◆ **The records**
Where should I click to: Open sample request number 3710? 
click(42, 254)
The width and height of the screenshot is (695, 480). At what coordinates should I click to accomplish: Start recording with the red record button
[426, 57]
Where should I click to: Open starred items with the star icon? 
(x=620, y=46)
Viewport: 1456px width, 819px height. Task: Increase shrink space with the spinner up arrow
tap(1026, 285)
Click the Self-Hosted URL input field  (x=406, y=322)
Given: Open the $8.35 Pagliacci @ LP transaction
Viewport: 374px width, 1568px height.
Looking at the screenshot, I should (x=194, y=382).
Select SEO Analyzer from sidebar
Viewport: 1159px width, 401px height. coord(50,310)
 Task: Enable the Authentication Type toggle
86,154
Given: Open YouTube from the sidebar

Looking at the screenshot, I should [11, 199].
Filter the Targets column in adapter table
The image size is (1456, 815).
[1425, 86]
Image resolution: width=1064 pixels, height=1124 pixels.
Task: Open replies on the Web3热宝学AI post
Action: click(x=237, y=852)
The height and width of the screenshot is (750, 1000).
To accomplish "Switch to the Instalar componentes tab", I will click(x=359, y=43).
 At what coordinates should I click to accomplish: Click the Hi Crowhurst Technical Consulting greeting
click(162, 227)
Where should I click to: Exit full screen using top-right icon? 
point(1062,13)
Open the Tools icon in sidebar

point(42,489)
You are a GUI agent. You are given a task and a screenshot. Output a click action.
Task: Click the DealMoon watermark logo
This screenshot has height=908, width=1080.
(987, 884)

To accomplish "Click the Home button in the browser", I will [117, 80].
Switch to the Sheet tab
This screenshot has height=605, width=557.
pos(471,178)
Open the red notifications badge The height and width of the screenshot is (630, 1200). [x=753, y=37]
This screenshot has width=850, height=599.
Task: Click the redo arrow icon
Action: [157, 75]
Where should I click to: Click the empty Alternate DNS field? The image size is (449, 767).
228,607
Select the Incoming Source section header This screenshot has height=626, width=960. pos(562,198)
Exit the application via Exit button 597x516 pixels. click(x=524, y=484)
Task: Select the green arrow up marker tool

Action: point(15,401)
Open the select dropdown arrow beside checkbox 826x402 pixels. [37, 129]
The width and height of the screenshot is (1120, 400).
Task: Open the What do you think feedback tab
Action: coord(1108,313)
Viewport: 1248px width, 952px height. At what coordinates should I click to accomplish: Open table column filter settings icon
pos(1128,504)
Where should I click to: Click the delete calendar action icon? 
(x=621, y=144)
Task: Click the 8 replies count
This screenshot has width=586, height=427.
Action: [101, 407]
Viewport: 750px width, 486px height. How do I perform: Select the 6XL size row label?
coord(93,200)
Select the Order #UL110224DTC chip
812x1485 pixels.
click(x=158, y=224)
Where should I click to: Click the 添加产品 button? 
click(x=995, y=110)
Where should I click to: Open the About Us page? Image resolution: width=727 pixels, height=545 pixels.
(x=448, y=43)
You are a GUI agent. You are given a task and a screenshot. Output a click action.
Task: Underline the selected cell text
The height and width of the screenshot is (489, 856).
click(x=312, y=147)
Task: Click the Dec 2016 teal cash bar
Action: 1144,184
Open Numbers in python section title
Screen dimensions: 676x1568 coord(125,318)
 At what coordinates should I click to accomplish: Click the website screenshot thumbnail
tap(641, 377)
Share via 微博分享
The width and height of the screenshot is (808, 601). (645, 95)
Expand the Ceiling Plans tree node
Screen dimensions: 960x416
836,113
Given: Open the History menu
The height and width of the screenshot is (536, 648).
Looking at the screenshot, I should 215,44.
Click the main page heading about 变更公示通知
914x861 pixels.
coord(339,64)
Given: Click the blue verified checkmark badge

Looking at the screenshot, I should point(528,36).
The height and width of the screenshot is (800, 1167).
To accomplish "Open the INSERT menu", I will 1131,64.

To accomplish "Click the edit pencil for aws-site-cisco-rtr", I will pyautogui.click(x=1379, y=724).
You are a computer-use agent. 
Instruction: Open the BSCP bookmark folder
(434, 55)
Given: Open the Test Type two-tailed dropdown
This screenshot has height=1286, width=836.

◆ **Your assignment**
Output the full listing exactly as given.

◆ **Solved problem**
Where should I click to: Open sample request number 3710? 
click(42, 254)
The width and height of the screenshot is (695, 480). At what coordinates should I click to accomplish: Start recording with the red record button
[426, 57]
Where should I click to: Open starred items with the star icon? 
(x=620, y=46)
Viewport: 1456px width, 819px height. Task: Increase shrink space with the spinner up arrow
tap(1026, 285)
Click the Self-Hosted URL input field  (x=406, y=322)
Given: Open the $8.35 Pagliacci @ LP transaction
Viewport: 374px width, 1568px height.
Looking at the screenshot, I should (x=194, y=382).
Select SEO Analyzer from sidebar
Viewport: 1159px width, 401px height. coord(50,310)
 Task: Enable the Authentication Type toggle
86,154
Given: Open YouTube from the sidebar

Looking at the screenshot, I should [11, 199].
Filter the Targets column in adapter table
The image size is (1456, 815).
[1425, 86]
Image resolution: width=1064 pixels, height=1124 pixels.
Task: Open replies on the Web3热宝学AI post
Action: click(x=237, y=852)
The height and width of the screenshot is (750, 1000).
To accomplish "Switch to the Instalar componentes tab", I will click(x=359, y=43).
 At what coordinates should I click to accomplish: Click the Hi Crowhurst Technical Consulting greeting
click(162, 227)
Where should I click to: Exit full screen using top-right icon? 
point(1062,13)
Open the Tools icon in sidebar

point(42,489)
You are a GUI agent. You are given a task and a screenshot. Output a click action.
Task: Click the DealMoon watermark logo
This screenshot has height=908, width=1080.
(987, 884)

To accomplish "Click the Home button in the browser", I will [117, 80].
Switch to the Sheet tab
This screenshot has height=605, width=557.
pos(471,178)
Open the red notifications badge The height and width of the screenshot is (630, 1200). [x=753, y=37]
This screenshot has width=850, height=599.
Task: Click the redo arrow icon
Action: [157, 75]
Where should I click to: Click the empty Alternate DNS field? The image size is (449, 767).
228,607
Select the Incoming Source section header This screenshot has height=626, width=960. pos(562,198)
Exit the application via Exit button 597x516 pixels. click(x=524, y=484)
Task: Select the green arrow up marker tool

Action: point(15,401)
Open the select dropdown arrow beside checkbox 826x402 pixels. [37, 129]
The width and height of the screenshot is (1120, 400).
Task: Open the What do you think feedback tab
Action: coord(1108,313)
Viewport: 1248px width, 952px height. At what coordinates should I click to accomplish: Open table column filter settings icon
pos(1128,504)
Where should I click to: Click the delete calendar action icon? 
(x=621, y=144)
Task: Click the 8 replies count
This screenshot has width=586, height=427.
Action: [101, 407]
Viewport: 750px width, 486px height. How do I perform: Select the 6XL size row label?
coord(93,200)
Select the Order #UL110224DTC chip
812x1485 pixels.
click(x=158, y=224)
Where should I click to: Click the 添加产品 button? 
click(x=995, y=110)
Where should I click to: Open the About Us page? Image resolution: width=727 pixels, height=545 pixels.
(x=448, y=43)
You are a GUI agent. You are given a task and a screenshot. Output a click action.
Task: Underline the selected cell text
The height and width of the screenshot is (489, 856).
click(x=312, y=147)
Task: Click the Dec 2016 teal cash bar
Action: 1144,184
Open Numbers in python section title
Screen dimensions: 676x1568 coord(125,318)
 At what coordinates should I click to accomplish: Click the website screenshot thumbnail
tap(641, 377)
Share via 微博分享
The width and height of the screenshot is (808, 601). (645, 95)
Expand the Ceiling Plans tree node
Screen dimensions: 960x416
836,113
Given: Open the History menu
The height and width of the screenshot is (536, 648).
Looking at the screenshot, I should 215,44.
Click the main page heading about 变更公示通知
914x861 pixels.
coord(339,64)
Given: Click the blue verified checkmark badge

Looking at the screenshot, I should point(528,36).
The height and width of the screenshot is (800, 1167).
To accomplish "Open the INSERT menu", I will 1131,64.

To accomplish "Click the edit pencil for aws-site-cisco-rtr", I will pyautogui.click(x=1379, y=724).
You are a computer-use agent. 
Instruction: Open the BSCP bookmark folder
(434, 55)
Given: Open the Test Type two-tailed dropdown
This screenshot has height=1286, width=836.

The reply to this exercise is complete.